**Task**
Please continue the prison passage from its last sentence, "The latter is every prisoner's nightmare."

**Extracted text**
★ ★ ★ ★ ★

I prefer the word “prisoner” to “inmate.” “Inmate” denotes a sort of complacency about one’s loss of freedom – a sort of neutral personal choice like “roommate” or “classmate.” Being a prisoner is not always a result of one’s choices.
Prison is often both physically and emotionally uncomfortable. People who know me have pointed out that I seldom complain about the indignities visited upon all prisoners. I tend not to see things in terms of myself, and I don’t like complaining. I never really understood what purpose it serves.
It’s axiomatic in prison that “inmates” expend vast amounts of energy complaining about the food, the attitudes of guards – or “corrections officers” as they prefer to be called – and the constant rumors of draconian steps by prison officials to take away what little we have. All prisoners have a sort of hierarchy of the personal indignities they most disdain.
I think my hierarchy is organized a bit differently than most. I can cope with almost any humiliation or living condition. At the end of the day, I offer up whatever I have faced that day. Some things are more painful to me, but that is largely because I continue to hold onto some dignity, or pride – or both. I think dignity is a good thing, but pride, its moodier cousin, is self-defeating.
Two months ago I was awakened by a guard at 5:30 AM and told to dress quickly and report to the prison’s transportation office. The guard would take no questions. There was a cloud of doom and gloom over as I walked the short distance. Being sent to transportation can mean anything from a medical consult to transfer to another prison. The latter is every prisoner’s nightmare.

★ ★ ★ ★ ★

**Given records**
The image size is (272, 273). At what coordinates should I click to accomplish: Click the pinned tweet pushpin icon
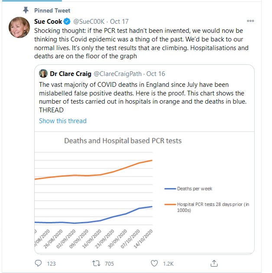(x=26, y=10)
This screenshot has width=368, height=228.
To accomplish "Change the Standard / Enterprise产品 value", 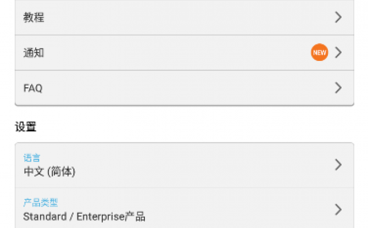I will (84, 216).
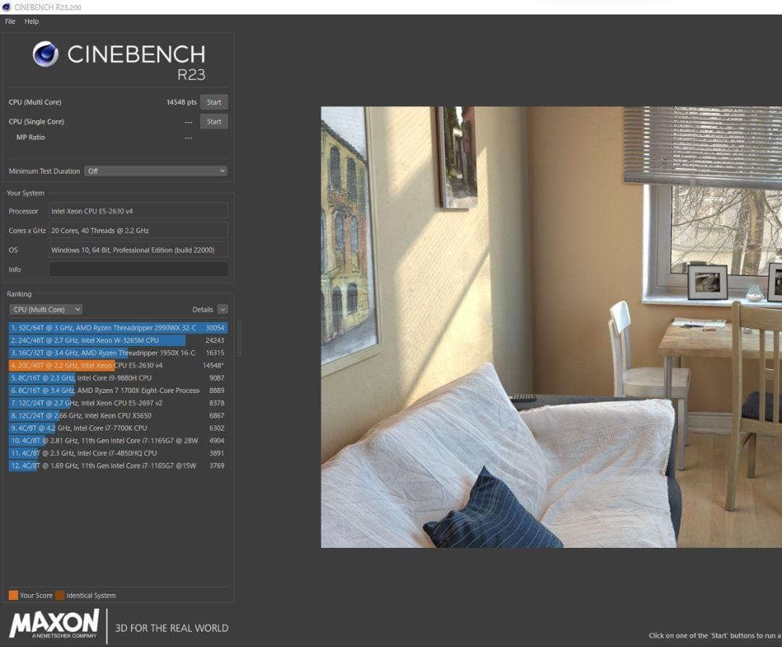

★ ★ ★ ★ ★

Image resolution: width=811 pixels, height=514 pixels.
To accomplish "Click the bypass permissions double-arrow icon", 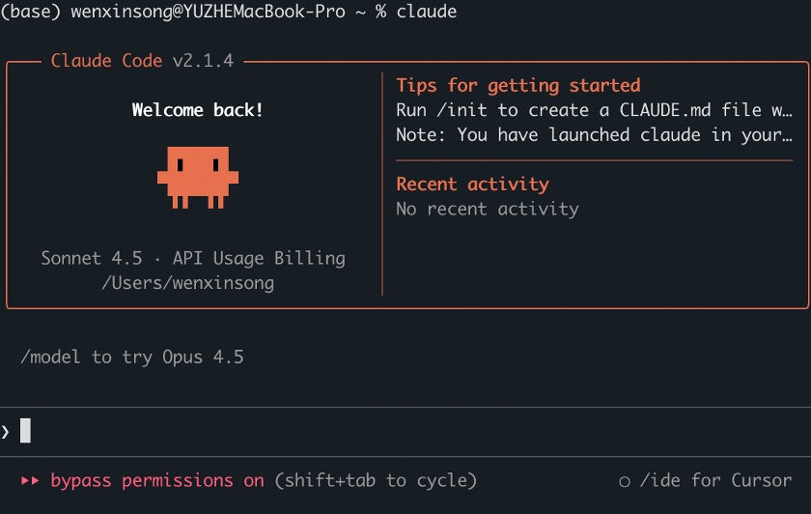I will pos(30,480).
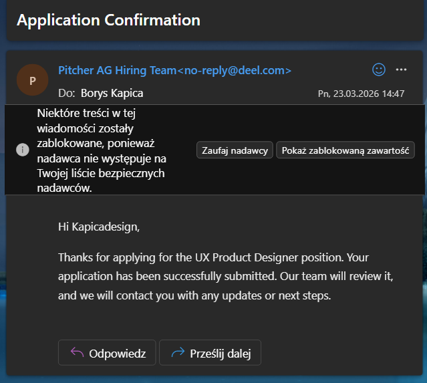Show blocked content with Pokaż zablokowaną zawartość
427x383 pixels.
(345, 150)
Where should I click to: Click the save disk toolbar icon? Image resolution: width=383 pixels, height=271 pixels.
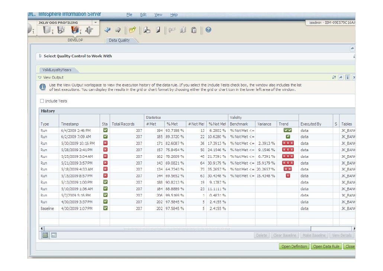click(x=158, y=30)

★ ★ ★ ★ ★

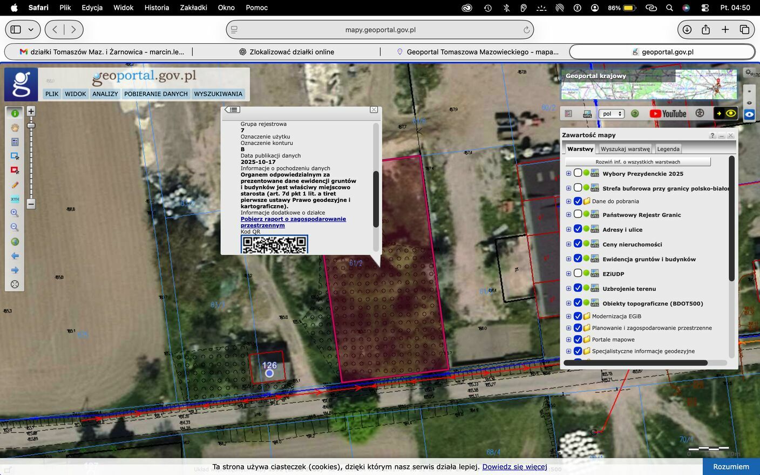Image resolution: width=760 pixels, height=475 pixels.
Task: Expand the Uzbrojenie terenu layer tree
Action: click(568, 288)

★ ★ ★ ★ ★

**Answer to this task**
By 6 AM, I was locked into another cell with four other men, none of whom had any idea where they were going. There was no place to sit so I stood at the cell bars in the tiny, crowded room. After an hour, I heard a guard in the distance say, “MacRae’s going on a med run.” I relaxed a bit. A “med run” is a medical consult or procedure arranged by the prison doctor with an outside medical facility. It was only the second time in fifteen years I was taken out of the prison for a med run.
After an hour standing at the cell bars, two guards appeared carrying all the adornments a prisoner must wear on a field trip. A thick leather restraint was placed tightly around my waist, and my wrists were locked into fixed shackles on the restraint so my hands were immobilized at my waist. As is inevitable whenever that happens, my nose immediately began to itch. I found it difficult to breath in the tight, heavy restrains. I hoped we were not going very far.
Led to the back of a prison van into what seemed like a cage built inside, my handlers spoke not a single word to me. I could see very little out the grill work of the cage, but after about 20 minutes, I spotted a sign for Catholic Medical Center in Manchester, one of two Catholic hospitals in New Hampshire.
As I was led into the lobby with all my prison hardware clinking and the two armed guards at my sides, I felt the cold stares of dozens of wary eyes upon me. There had been a lot of idle chatter in the bustling hospital lobby, but everyone suddenly fell silent as I was led through their midst feeling…well…like a prisoner. I tried to stare straight ahead, a tactic that was not as easy as the silence quickly evolved into a torrent of whispers. I thought I even heard a gasp or two. As we proceeded across the lobby toward the bank of elevators, we paused while a guard went to retrieve some paperwork.
At the elevators, the remaining guard turned me around 180 degrees to face the wall instead of the field of eyes. I felt grateful for this, but then I heard another gasp. The guard quickly looked at me, and I realized the gasp was my own. As I stood facing the wall in my prison garb and chains and shackles and leather restraints, I found myself face to face with a smiling portrait of my bishop.
It was a short visit. I was whisked around again by the guards as two elevators opened simultaneously, and they steered me into the less crowded one. I could feel the discomfort of the few people in the elevator. Everyone but the guards and me got off on the next floor. I wondered if that was really where they were going. Despite all the hardware, I felt naked.
In the patient waiting area, an elderly woman smiled at me from across the room. I tried to smile back. I was trying hard not to look like Hannibal Lecter.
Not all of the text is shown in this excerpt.